推進派も2023年10月29日、講演会を開きました。講師は東京工業大学特任教授・北海道大学名誉教授の奈良林直氏です。主催は「上関町青壮年連絡協議会」という名称の団体だそうです。
ブログ主は参加できなかったのですが、講演の要約が、上関町まちづくり連絡協議会の会報に掲載されています。
ブログ主なりにその要旨をまとめると、以下の通りになります。
- 再生可能性エネルギーがもてはやされているが、コストがかかる割には二酸化炭素排出量の削減効果は限定的なのが現実。
- ノルウェーやスイス、スウェーデン、フランスは水力や原子力を主力としており、二酸化炭素排出量がとても少ない。水力+原子力が最強の組み合わせ。
- 原子力が止まった影響で電気代が高騰し、日本経済に深刻な影響を与えた。また再生可能エネルギーの拡大で、各電力管内で大停電直前の需給ひっ迫という事態も起きた。
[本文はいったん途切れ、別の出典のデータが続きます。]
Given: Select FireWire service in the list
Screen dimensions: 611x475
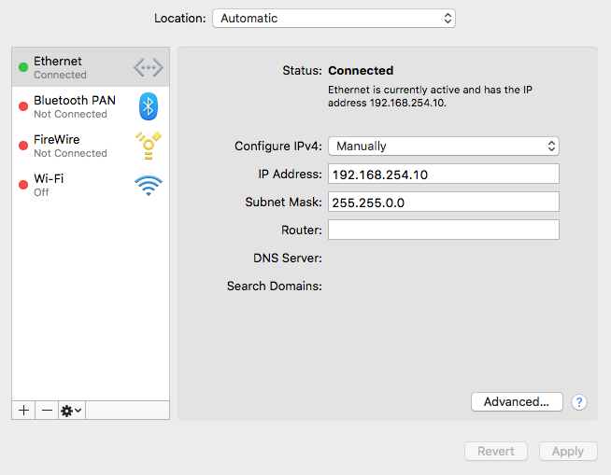Looking at the screenshot, I should (75, 146).
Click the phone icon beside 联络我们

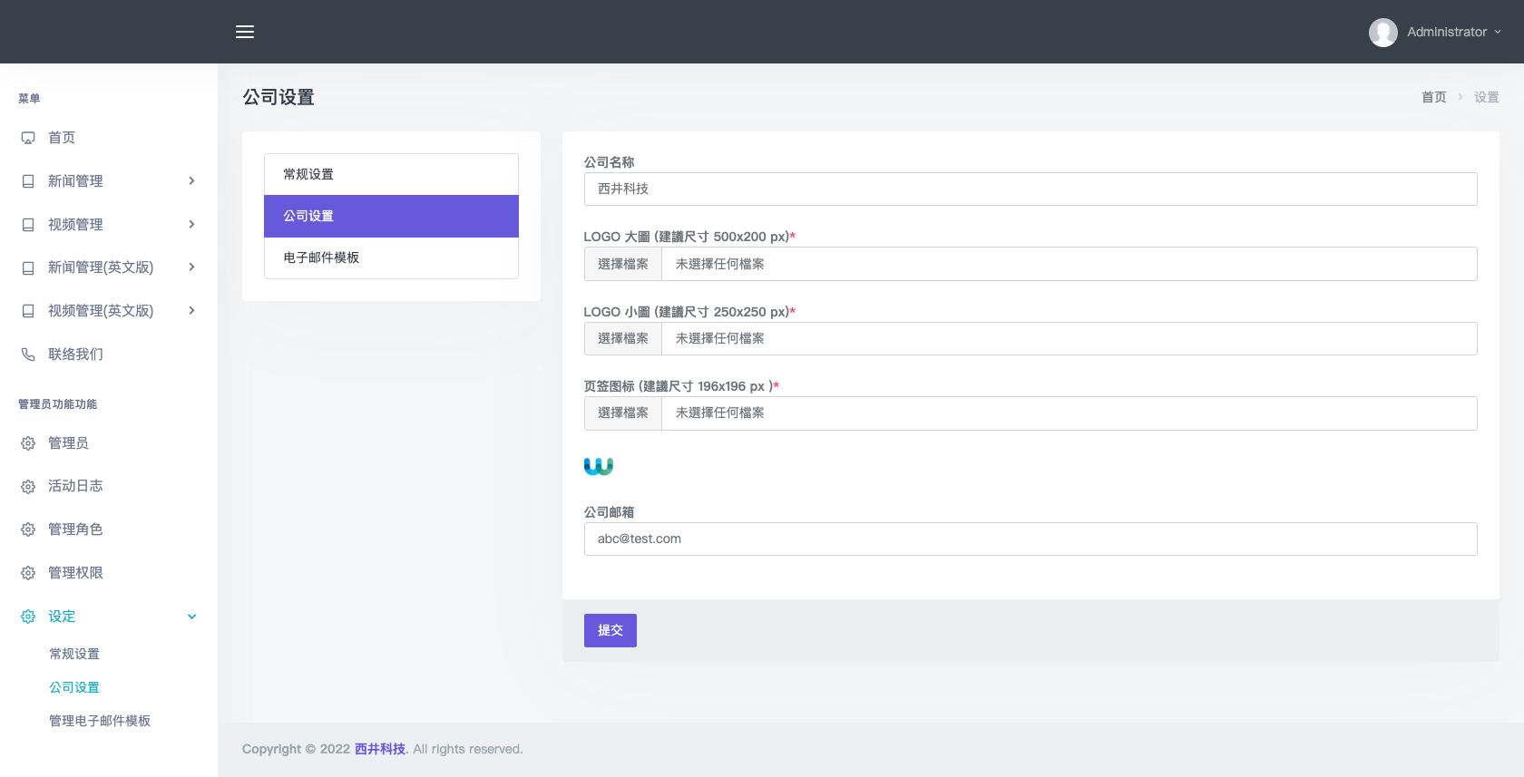tap(28, 355)
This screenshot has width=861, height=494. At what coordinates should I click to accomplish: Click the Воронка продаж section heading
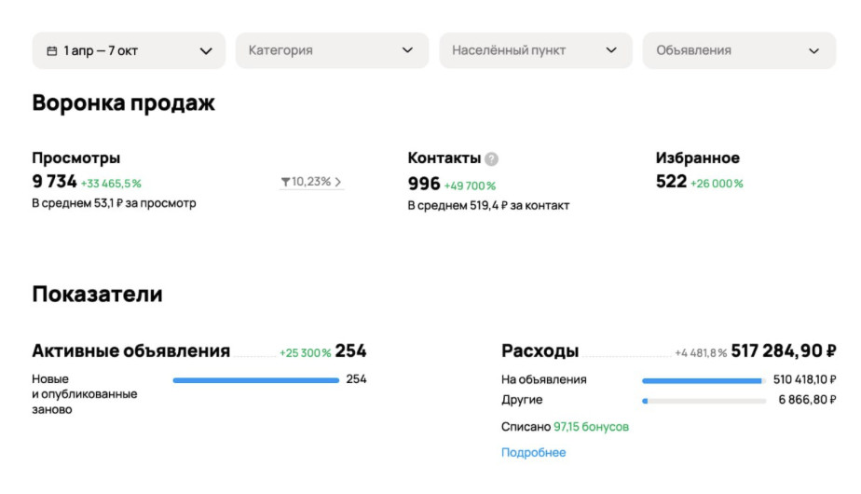point(123,103)
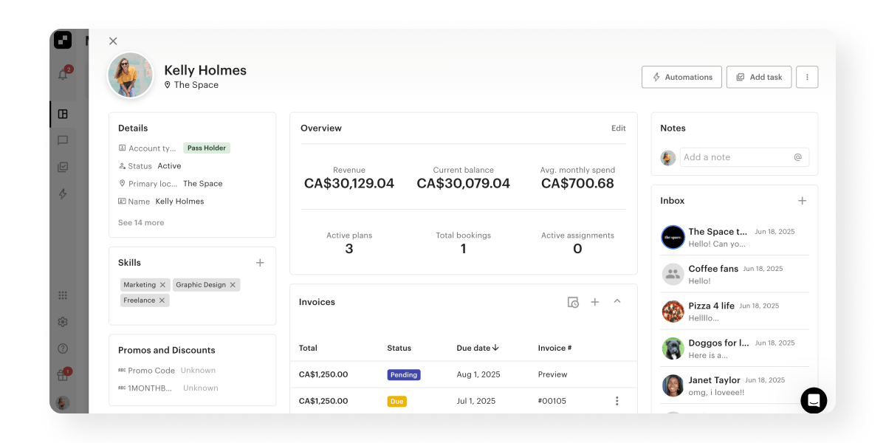Click the help question mark icon

(x=63, y=348)

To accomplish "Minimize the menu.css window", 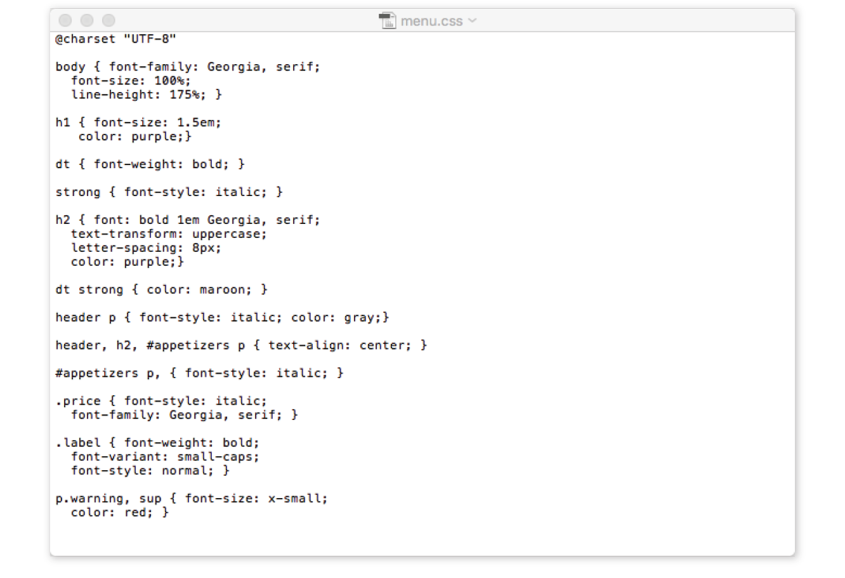I will (87, 21).
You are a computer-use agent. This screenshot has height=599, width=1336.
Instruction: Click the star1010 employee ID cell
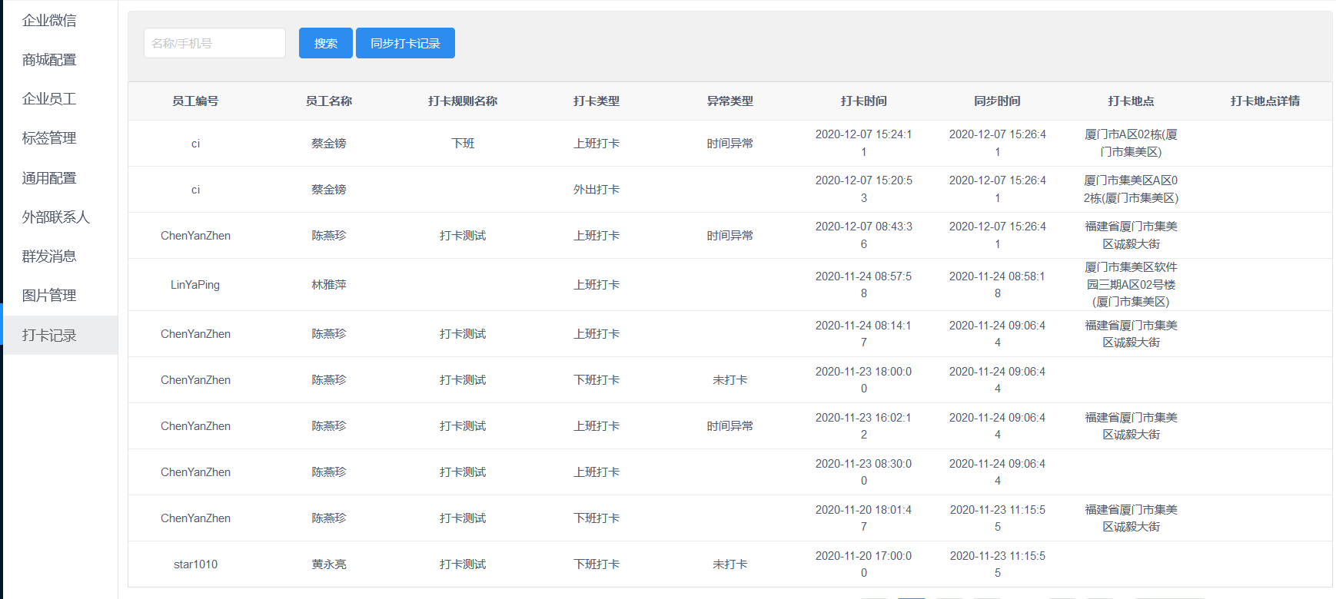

- 核燃料サイクルの概要(使用済み核燃料の97%はリサイクル可能なこと、再処理工場は新規制基準に適合させるため稼働が遅れていること、稼働までの間、一時保管する場所が必要であり、それが中間貯蔵施設であることなど)
- 乾式貯蔵の仕組みと安全性
ブログ主が一読したところ、
- 核燃料サイクルや乾式貯蔵の安全性のお話の内容は、電気事業連合会のそれに沿った内容になっている。
- 世界的視野からエネルギー事情を分析されている。特に太陽光には手厳しい。
- 二酸化炭素排出量や経済への影響には言及があるが、放射性廃棄物の処理については触れていない。
- いざ上関の中国電力所有地に施設を作ることを想定した場合、どんな工事が予想されるのかといった内容には一切触れられていない。
・・・といった印象です。同会報には質疑応答も掲載されていますが、会場から出された施設の安全性や次世代の負担への不安に対して、講師の回答は、電事連などの主張に沿った内容になっています。